▶ [ТЕКСТ ДОКУМЕНТА]
Пантелеев Анатолий Викторович.
Начальник Информационно-архивного отдела филологического факультета СПбГУ.
Действительный член Петровской академии наук и искусств.

Анатолий Пантелеев

ГОРЫШИН

В декабре 1981 года, начиная работу по подготовке научной конференции, посвященной 55-летию со дня рождения Василия Макаровича Шукшина, я в первый раз решился на встречу с не знакомым мне человеком Глебом Александровичем Горышиным. Знал я о нем только то, что он известный писатель и главный редактор журнала «Аврора». Я был уже знаком с его рассказами и очерками путешествий, но в данный момент главным для меня было то, что Глеб Александрович не раз встречался с Шукшиным, вел переписку с ним и даже поучаствовал как актер в небольшом эпизоде фильма В. Шукшина «Живет такой парень». И мне очень хотелось, чтобы Глеб Горышин поделился на нашей будущей конференции своими воспоминаниями о Василии Макаровиче...

Из-за большого стола, стоявшего в просторной комнате, навстречу мне поднялся высокий красивый мужчина с приветливым лицом и добродушной улыбкой. Он пригласил меня присесть за журнальный столик, и страх мой сразу пропал — неподдельное внимание, расположение и откровенность собеседника с первой же минуты окружили меня дружеской атмосферой.

Наверное, он был очень занят, но никак не выказал это ни в голосе, ни в поведении. Чувствовалось, что Шукшин для него человек родной и любой разговор о нем — в радость. Минут пятнадцать продолжалась наша встреча, и я уходил с подаренной Горышиным книгой и дорогой для меня подписью на всю страницу. Наше приглашение на конференцию было принято им с радостью.

В октябре 1984 года переполненный актовый зал филфака Ленинградского университета два дня слушал доклады, выступления, воспоминания, стихи и песни о Шукшине. Выступление Глеба Горышина, конечно же, было одним из ярких и запоминающихся.

▶ [ИСХОДНЫЕ МАТЕРИАЛЫ]
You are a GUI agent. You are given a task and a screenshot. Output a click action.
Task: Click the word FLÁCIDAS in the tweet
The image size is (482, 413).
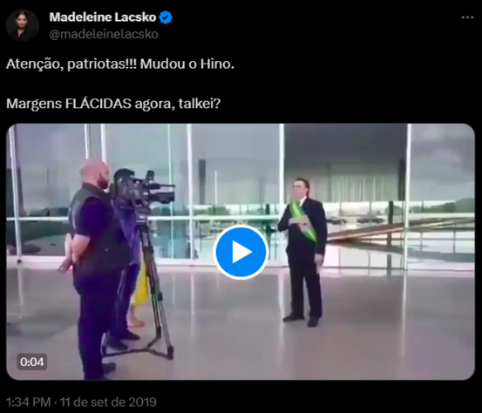click(x=98, y=104)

▶ [ЧТО НУЖНО СДЕЛАТЬ]
1 > Главным редактором какого журнала был Горышин, по словам текста о Горышине?
2 > Перепишите из текста о Горышине кусок от «Наверное, он был» до «им с радостью.».
3 > Что, согласно тексту о Горышине, два дня слушал актовый зал филфака в октябре 1984 года? Назовите всё.
Листинг к этим заданиям никакого отношения не имеет.

▶ [ПИСЬМЕННЫЕ ОТВЕТЫ]
1 > Журнала «Аврора».

2 >
Наверное, он был очень занят, но никак не выказал это ни в голосе, ни в поведении. Чувствовалось, что Шукшин для него человек родной и любой разговор о нем — в радость. Минут пятнадцать продолжалась наша встреча, и я уходил с подаренной Горышиным книгой и дорогой для меня подписью на всю страницу. Наше приглашение на конференцию было принято им с радостью.

3 > Доклады, выступления, воспоминания, стихи и песни о Шукшине.